STUDY MATERIAL ->
■ ■ ■ ■

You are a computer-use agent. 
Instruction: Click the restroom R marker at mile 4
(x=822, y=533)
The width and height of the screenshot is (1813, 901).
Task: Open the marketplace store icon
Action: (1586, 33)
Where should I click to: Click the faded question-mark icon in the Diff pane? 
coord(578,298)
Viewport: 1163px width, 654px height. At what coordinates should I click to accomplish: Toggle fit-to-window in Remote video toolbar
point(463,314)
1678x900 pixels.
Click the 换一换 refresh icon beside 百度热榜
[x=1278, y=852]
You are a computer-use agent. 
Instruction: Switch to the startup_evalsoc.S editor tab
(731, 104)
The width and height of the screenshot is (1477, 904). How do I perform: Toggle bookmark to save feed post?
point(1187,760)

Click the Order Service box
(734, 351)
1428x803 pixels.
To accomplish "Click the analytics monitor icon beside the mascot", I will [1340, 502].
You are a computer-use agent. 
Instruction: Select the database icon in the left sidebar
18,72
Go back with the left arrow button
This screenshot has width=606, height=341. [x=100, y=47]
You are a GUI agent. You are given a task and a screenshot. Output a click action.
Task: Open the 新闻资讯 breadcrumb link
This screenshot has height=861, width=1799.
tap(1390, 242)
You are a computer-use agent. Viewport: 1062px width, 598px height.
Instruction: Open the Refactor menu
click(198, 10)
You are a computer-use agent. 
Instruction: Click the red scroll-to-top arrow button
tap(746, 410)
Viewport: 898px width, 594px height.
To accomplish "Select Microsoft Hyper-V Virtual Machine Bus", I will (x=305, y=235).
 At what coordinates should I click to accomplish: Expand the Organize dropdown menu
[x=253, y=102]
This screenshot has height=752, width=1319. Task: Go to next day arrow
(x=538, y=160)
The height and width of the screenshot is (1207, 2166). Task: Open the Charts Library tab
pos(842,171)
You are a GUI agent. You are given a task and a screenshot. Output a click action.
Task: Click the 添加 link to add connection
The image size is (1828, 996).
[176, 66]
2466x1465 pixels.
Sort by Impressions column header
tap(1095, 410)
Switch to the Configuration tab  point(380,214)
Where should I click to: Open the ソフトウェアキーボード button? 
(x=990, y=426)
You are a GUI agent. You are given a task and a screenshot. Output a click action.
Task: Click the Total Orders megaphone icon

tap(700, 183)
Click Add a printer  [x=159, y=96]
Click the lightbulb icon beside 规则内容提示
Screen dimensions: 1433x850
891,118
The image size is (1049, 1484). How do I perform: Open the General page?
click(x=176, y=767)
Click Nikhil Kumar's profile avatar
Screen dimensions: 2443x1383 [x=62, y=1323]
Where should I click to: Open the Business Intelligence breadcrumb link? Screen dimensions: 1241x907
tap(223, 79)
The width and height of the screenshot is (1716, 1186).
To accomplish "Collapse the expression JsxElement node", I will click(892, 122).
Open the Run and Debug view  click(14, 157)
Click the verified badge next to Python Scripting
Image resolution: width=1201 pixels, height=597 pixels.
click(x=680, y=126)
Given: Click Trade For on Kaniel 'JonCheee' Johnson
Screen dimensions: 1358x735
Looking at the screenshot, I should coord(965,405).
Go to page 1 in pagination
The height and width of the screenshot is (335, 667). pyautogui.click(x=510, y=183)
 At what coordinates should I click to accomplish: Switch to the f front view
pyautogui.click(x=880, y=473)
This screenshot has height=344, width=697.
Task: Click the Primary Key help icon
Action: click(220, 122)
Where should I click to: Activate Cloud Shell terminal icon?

■ ■ ■ ■

PROBLEM -> Word for word, print every line above.

SOLUTION TO THIS PROBLEM ->
You are a computer-use agent. 
Instruction: Click the restroom R marker at mile 4
(x=822, y=533)
The width and height of the screenshot is (1813, 901).
Task: Open the marketplace store icon
Action: (1586, 33)
Where should I click to: Click the faded question-mark icon in the Diff pane? 
coord(578,298)
Viewport: 1163px width, 654px height. At what coordinates should I click to accomplish: Toggle fit-to-window in Remote video toolbar
point(463,314)
1678x900 pixels.
Click the 换一换 refresh icon beside 百度热榜
[x=1278, y=852]
You are a computer-use agent. 
Instruction: Switch to the startup_evalsoc.S editor tab
(731, 104)
The width and height of the screenshot is (1477, 904). How do I perform: Toggle bookmark to save feed post?
point(1187,760)

Click the Order Service box
(734, 351)
1428x803 pixels.
To accomplish "Click the analytics monitor icon beside the mascot", I will [1340, 502].
You are a computer-use agent. 
Instruction: Select the database icon in the left sidebar
18,72
Go back with the left arrow button
This screenshot has width=606, height=341. [x=100, y=47]
You are a GUI agent. You are given a task and a screenshot. Output a click action.
Task: Open the 新闻资讯 breadcrumb link
This screenshot has height=861, width=1799.
tap(1390, 242)
You are a computer-use agent. Viewport: 1062px width, 598px height.
Instruction: Open the Refactor menu
click(198, 10)
You are a computer-use agent. 
Instruction: Click the red scroll-to-top arrow button
tap(746, 410)
Viewport: 898px width, 594px height.
To accomplish "Select Microsoft Hyper-V Virtual Machine Bus", I will (x=305, y=235).
 At what coordinates should I click to accomplish: Expand the Organize dropdown menu
[x=253, y=102]
This screenshot has height=752, width=1319. Task: Go to next day arrow
(x=538, y=160)
The height and width of the screenshot is (1207, 2166). Task: Open the Charts Library tab
pos(842,171)
You are a GUI agent. You are given a task and a screenshot. Output a click action.
Task: Click the 添加 link to add connection
The image size is (1828, 996).
[176, 66]
2466x1465 pixels.
Sort by Impressions column header
tap(1095, 410)
Switch to the Configuration tab  point(380,214)
Where should I click to: Open the ソフトウェアキーボード button? 
(x=990, y=426)
You are a GUI agent. You are given a task and a screenshot. Output a click action.
Task: Click the Total Orders megaphone icon

tap(700, 183)
Click Add a printer  [x=159, y=96]
Click the lightbulb icon beside 规则内容提示
Screen dimensions: 1433x850
891,118
The image size is (1049, 1484). How do I perform: Open the General page?
click(x=176, y=767)
Click Nikhil Kumar's profile avatar
Screen dimensions: 2443x1383 [x=62, y=1323]
Where should I click to: Open the Business Intelligence breadcrumb link? Screen dimensions: 1241x907
tap(223, 79)
The width and height of the screenshot is (1716, 1186).
To accomplish "Collapse the expression JsxElement node", I will click(892, 122).
Open the Run and Debug view  click(14, 157)
Click the verified badge next to Python Scripting
Image resolution: width=1201 pixels, height=597 pixels.
click(x=680, y=126)
Given: Click Trade For on Kaniel 'JonCheee' Johnson
Screen dimensions: 1358x735
Looking at the screenshot, I should coord(965,405).
Go to page 1 in pagination
The height and width of the screenshot is (335, 667). pyautogui.click(x=510, y=183)
 At what coordinates should I click to accomplish: Switch to the f front view
pyautogui.click(x=880, y=473)
This screenshot has height=344, width=697.
Task: Click the Primary Key help icon
Action: click(220, 122)
Where should I click to: Activate Cloud Shell terminal icon?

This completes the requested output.